WORK TO COMPLETE:
Carry over every entry exactly as written, though not the pictures it contains.
DATA Start Marker
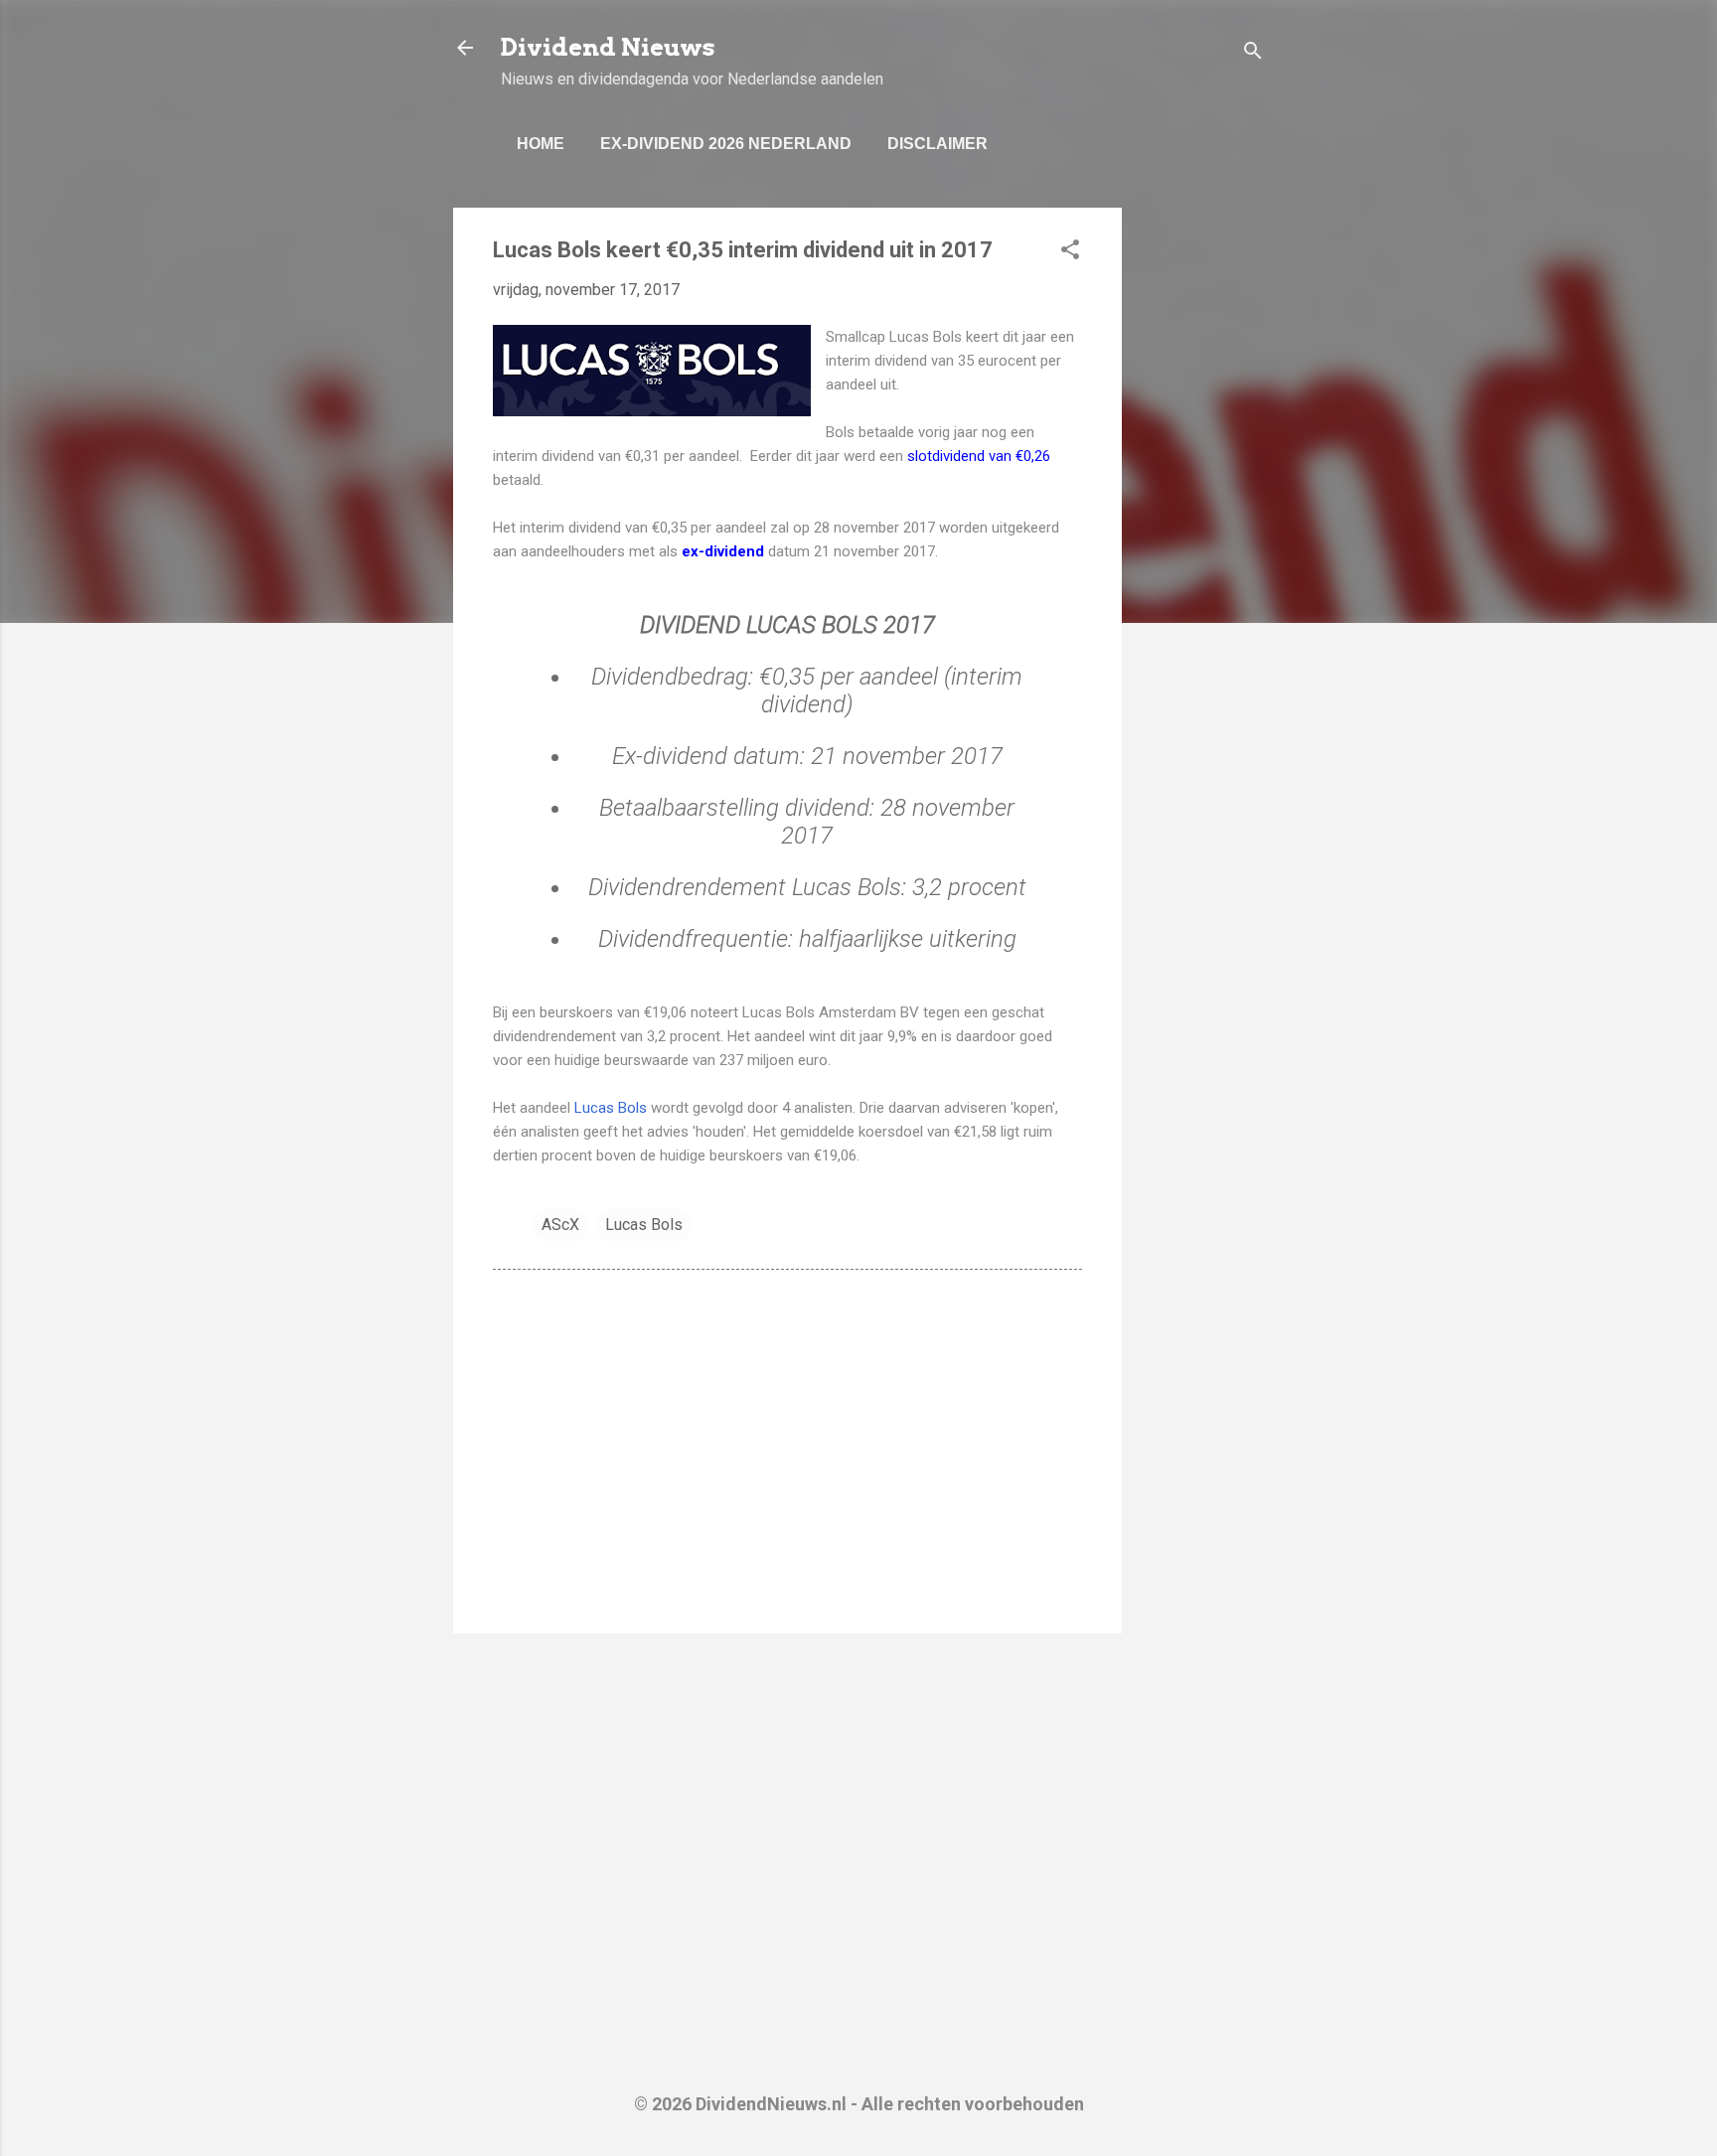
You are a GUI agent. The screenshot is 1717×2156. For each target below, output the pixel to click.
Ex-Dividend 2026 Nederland (726, 143)
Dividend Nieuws (608, 47)
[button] (1070, 252)
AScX (560, 1224)
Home (540, 143)
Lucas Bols (612, 1108)
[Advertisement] (1201, 506)
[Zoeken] (1253, 54)
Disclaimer (937, 143)
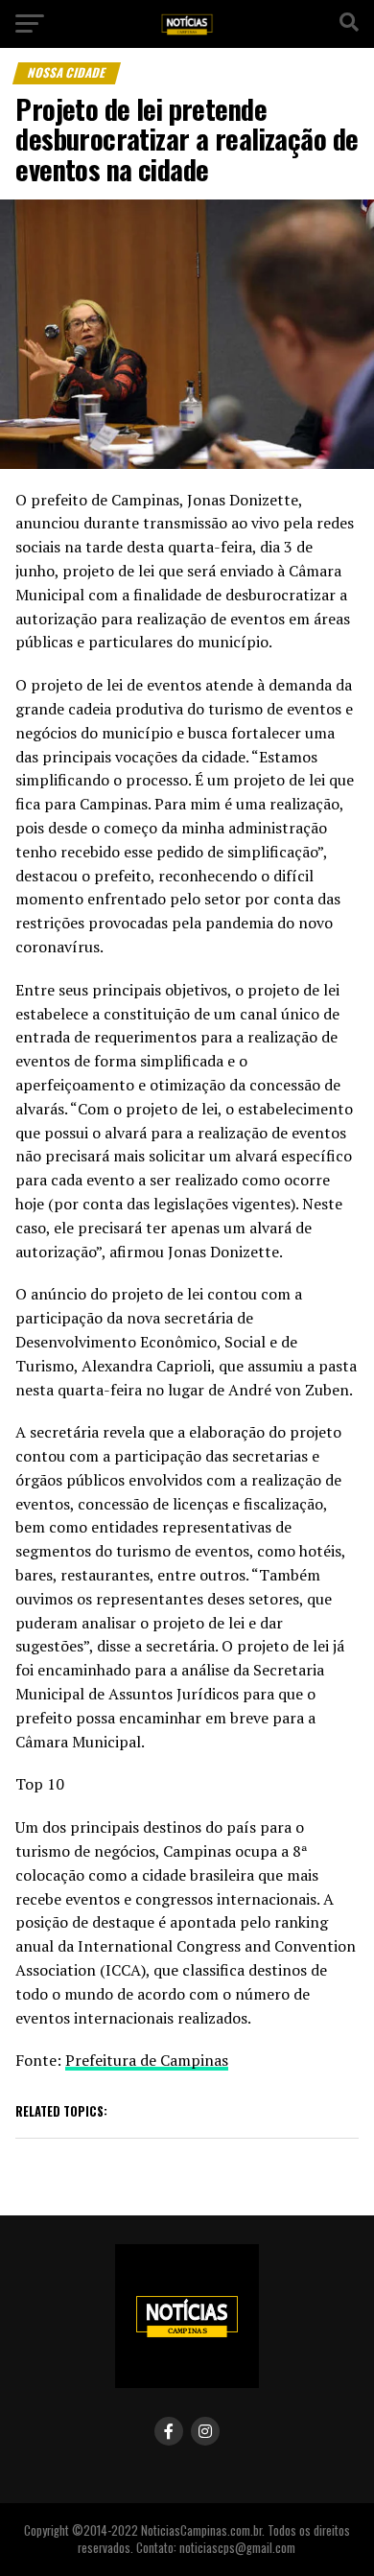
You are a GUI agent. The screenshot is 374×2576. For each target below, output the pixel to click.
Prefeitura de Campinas (146, 2060)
DATA End Marker
EXERCISE RESULT:
You are a GUI agent. The screenshot is 1717×2156. For each target below, output the pixel to click.
Ex-Dividend 2026 Nederland (726, 143)
Dividend Nieuws (608, 47)
[button] (1070, 252)
AScX (560, 1224)
Home (540, 143)
Lucas Bols (612, 1108)
[Advertisement] (1201, 506)
[Zoeken] (1253, 54)
Disclaimer (937, 143)
You are a GUI agent. The screenshot is 374×2576. For each target below, output the pixel to click.
Prefeitura de Campinas (146, 2060)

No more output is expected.